** Page text **
::::

Advanced Techniques for Processing Content


In this section I present a few other techniques for your tool kit. The first has to do with overcoming a side effect of one style of XSLT coding. The others have to do with providing some functionality that is often essential to electronic commerce or EAI applications.

Omitting Empty Elements and Attributes

If you look back to HierarchyToFlat.xml, the desired result file for one of the examples above, you'll notice that ShipToStreet2 and ShipToCountry are empty Elements. This may be okay for some applications and schemas, but it may not be for others. These were created because in our xsl:template content we had as a literal result the start and end tags for these Elements, and the select for the xsl:value-of didn't find a match in the source tree. We can tell if we might run into a situation like this by either knowing the business data or reviewing the schema for the source document. If there's a minOccurs of zero on an Element in a sequence, then you should code to avoid creating empty Elements if you can't handle them in your result document.

There is a fairly simple technique for making sure that we don't create such empty Elements. Let's take a simple case of converting a buyer's name and address from one format to another. There may or may not be a BuyerStreet2 Element. We want the result tree to contain a Street2 Element if there is a BuyerStreet2 Element in the source but not to create one if there isn't. The source tree fragment appears below.

Source (MissingElement.xml)
 <?xml version="1.0" encoding="UTF-8"?> <MissingElement>   <BuyerName>My Name</BuyerName>   <BuyerStreet1>My Street</BuyerStreet1>   <BuyerCity>My City</BuyerCity>   <BuyerState>TX</BuyerState>   <BuyerZip>99999</BuyerZip> </MissingElement> 

We want the result to look like the following file, with no empty Street2 Element.

Result (NoEmpties.xml)
 <?xml version="1.0" encoding="UTF-8"?> <NoEmpties>   <Name>My Name</Name>   <Street1>My Street</Street1>   <City>My City</City>   <State>TX</State>   <Zip>99999</Zip> </NoEmpties> 

Here's the stylesheet.

Stylesheet (NoEmpties.xsl)

::::

** Information shown **

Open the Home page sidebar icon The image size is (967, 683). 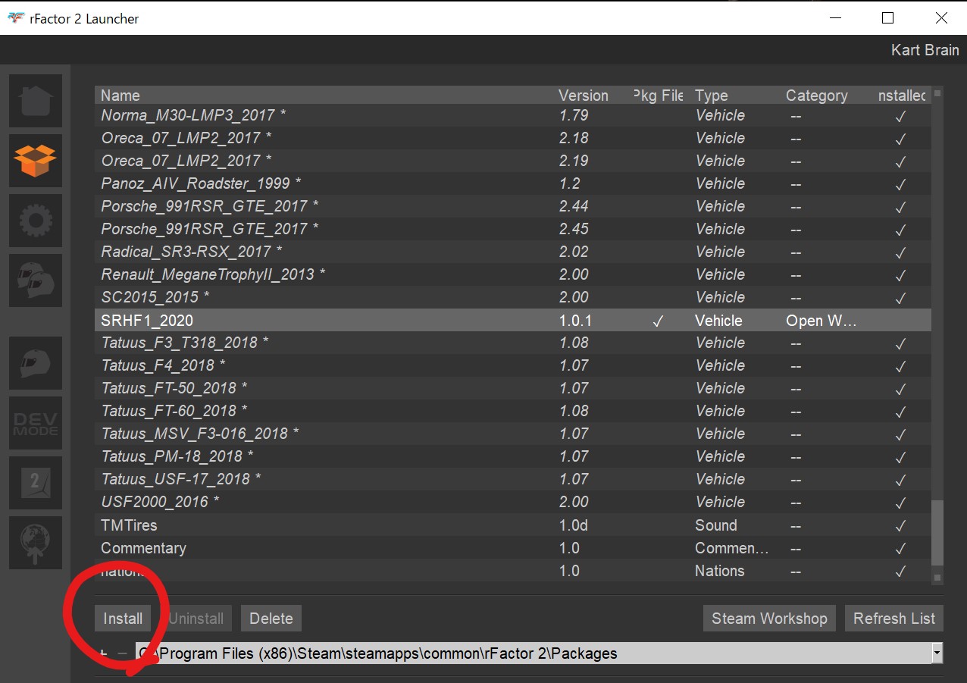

::::

** Stated goal **
Carry on with the XSLT tutorial on omitting empty elements, starting right after its last line.

** Expected answer **
 <?xml version="1.0" encoding="UTF-8"?> <xsl:stylesheet version="1.0"     xmlns:xsl="http://www.w3.org/1999/XSL/Transform">   <xsl:output method="xml" version="1.0" encoding="UTF-8"       indent="yes"/>   <xsl:template match="/MissingElement">     <NoEmpties>       <Name>         <xsl:value-of select="BuyerName"/>       </Name>       <Street1>         <xsl:value-of select="BuyerStreet1"/>       </Street1>       <xsl:if test="BuyerStreet2">         <Street2>           <xsl:value-of select="BuyerStreet2"/>         </Street2>       </xsl:if>       <City>         <xsl:value-of select="BuyerCity"/>       </City>       <State>         <xsl:value-of select="BuyerState"/>       </State>       <Zip>         <xsl:value-of select="BuyerZip"/>       </Zip>     </NoEmpties>   </xsl:template> </xsl:stylesheet> 

XSLT is so flexible that there are other ways to handle this, but this method is pretty simple and straightforward. All we need to do is to put the literals for the Street2 start and end tags and the associated xsl:value-of into an xsl:if. The expression in the select simply has the name of the source Element. The expression evaluates to true if the Element is present and false if it isn't.

Converting Coded Values

In electronic commerce and EAI applications we frequently need to convert one coded value to another. A common example is when customers order goods using standard UPC codes or their own catalog numbers, and orders that you import into your order management system must use your internal item identifiers. Let's again use Big Daddy's Gourmet Cocoa as an example. The company needs to convert from the UPC numbers its customers are sending to the item identifiers used by the order management system. We'll just use a fragment of the line item as the source tree to demonstrate the conversion. Our basic problem is that we want to convert this:

Source (ItemUPCs.xml)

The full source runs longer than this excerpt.